§ **WHAT TO WORK ON**:
Rewrite everything from the line containing "The height and width of the screenshot is (604, 1215)." down to the end of the records, putting "storage room" in place of "collection room" and leaving everything else unchanged.

§ **STORED RECORDS**:

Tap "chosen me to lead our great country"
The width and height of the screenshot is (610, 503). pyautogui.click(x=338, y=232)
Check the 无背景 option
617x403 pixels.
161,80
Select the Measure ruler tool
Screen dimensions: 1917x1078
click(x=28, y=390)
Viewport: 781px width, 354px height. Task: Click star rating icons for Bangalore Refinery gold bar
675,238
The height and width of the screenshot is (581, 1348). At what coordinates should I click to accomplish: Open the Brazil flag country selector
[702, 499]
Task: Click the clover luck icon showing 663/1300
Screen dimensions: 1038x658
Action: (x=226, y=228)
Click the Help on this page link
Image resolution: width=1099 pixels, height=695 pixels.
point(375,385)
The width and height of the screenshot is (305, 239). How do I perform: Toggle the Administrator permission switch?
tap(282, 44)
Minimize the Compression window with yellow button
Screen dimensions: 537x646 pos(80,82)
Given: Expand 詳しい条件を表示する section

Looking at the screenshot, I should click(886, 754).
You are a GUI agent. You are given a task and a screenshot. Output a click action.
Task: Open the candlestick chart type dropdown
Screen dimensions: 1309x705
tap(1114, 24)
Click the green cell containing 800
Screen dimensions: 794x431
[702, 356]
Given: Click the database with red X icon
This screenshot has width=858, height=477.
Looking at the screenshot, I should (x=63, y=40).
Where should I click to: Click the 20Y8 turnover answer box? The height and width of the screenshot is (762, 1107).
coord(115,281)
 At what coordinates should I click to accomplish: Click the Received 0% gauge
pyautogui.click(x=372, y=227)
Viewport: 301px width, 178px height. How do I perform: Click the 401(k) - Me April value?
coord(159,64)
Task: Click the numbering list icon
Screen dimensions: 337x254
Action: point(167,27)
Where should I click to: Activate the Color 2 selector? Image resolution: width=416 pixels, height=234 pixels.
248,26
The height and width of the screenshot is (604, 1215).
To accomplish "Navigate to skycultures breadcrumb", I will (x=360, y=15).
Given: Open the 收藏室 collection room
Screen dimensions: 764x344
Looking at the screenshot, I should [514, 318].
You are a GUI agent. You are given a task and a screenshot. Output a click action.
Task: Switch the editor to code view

§ **CORRECT ANSWER**:
The height and width of the screenshot is (604, 1215).
To accomplish "Navigate to skycultures breadcrumb", I will (x=360, y=15).
Given: Open the 收藏室 storage room
Screen dimensions: 764x344
Looking at the screenshot, I should [514, 318].
You are a GUI agent. You are given a task and a screenshot. Output a click action.
Task: Switch the editor to code view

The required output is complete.